→ Exercise prompt: Look through the data below for the line with "How do I perform: Click" and the line with "Where should I", then transcribe exactly from the first through the second, leaving out all pictures.

→ Data for this task:
+ + + +

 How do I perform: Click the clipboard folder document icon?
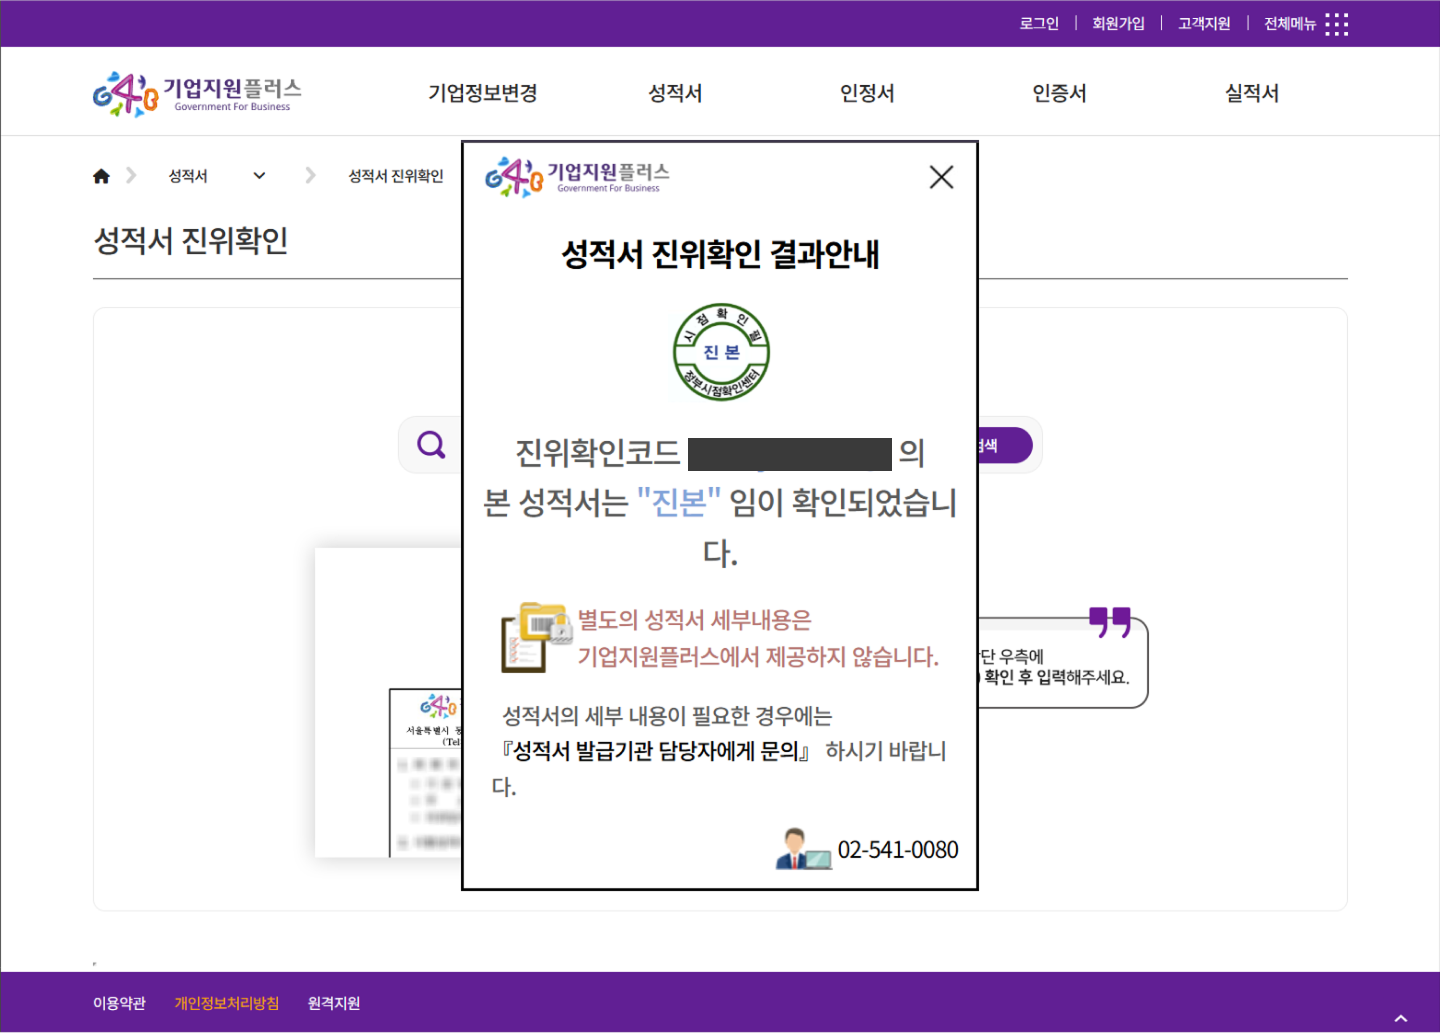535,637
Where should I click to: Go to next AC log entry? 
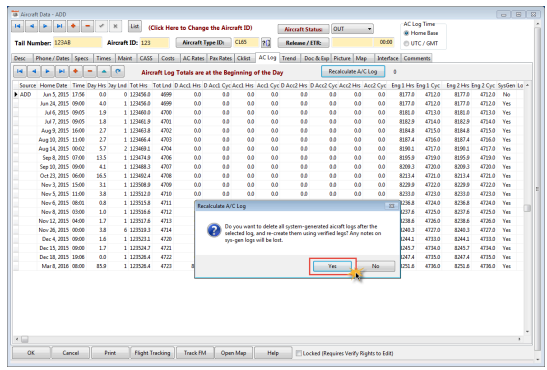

+ + + +

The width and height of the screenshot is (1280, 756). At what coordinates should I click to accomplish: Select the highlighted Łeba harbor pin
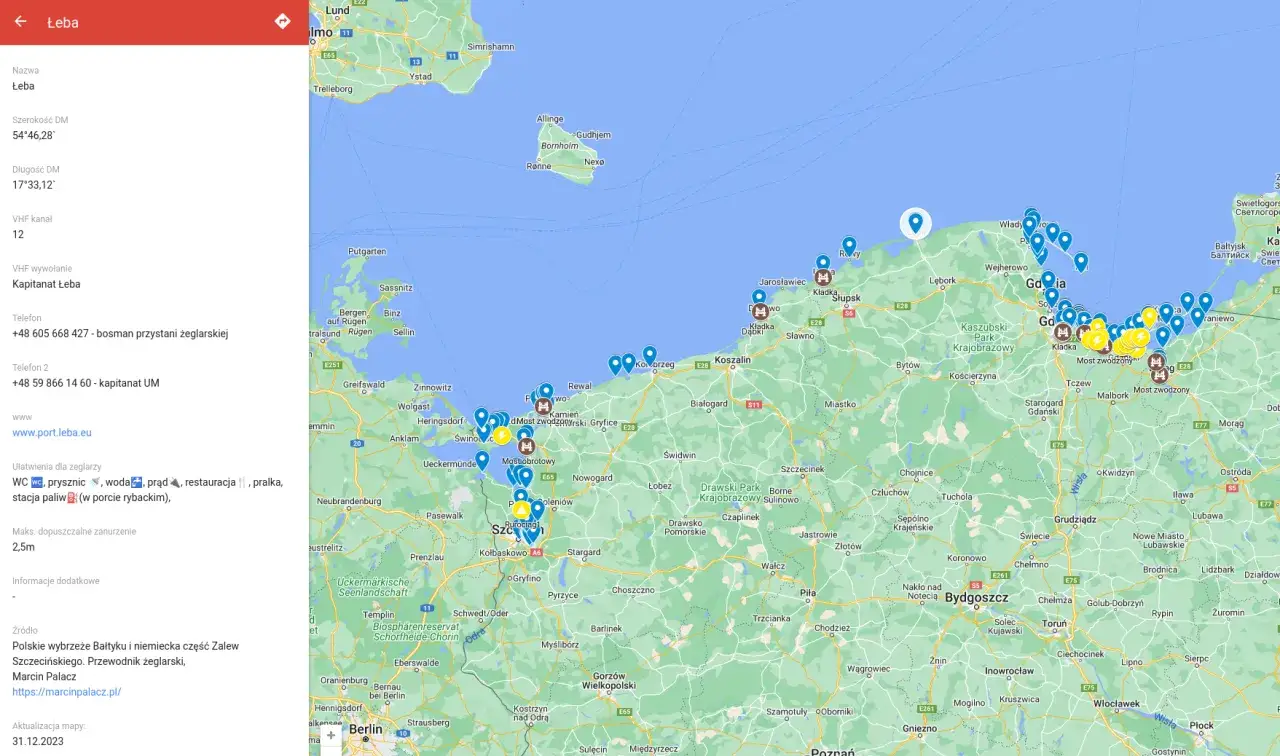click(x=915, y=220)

+ + + +

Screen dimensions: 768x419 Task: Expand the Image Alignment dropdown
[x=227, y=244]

+ + + +

→ Response for this exercise:
 How do I perform: Click the clipboard folder document icon?
535,637
Where should I click to: Go to next AC log entry? 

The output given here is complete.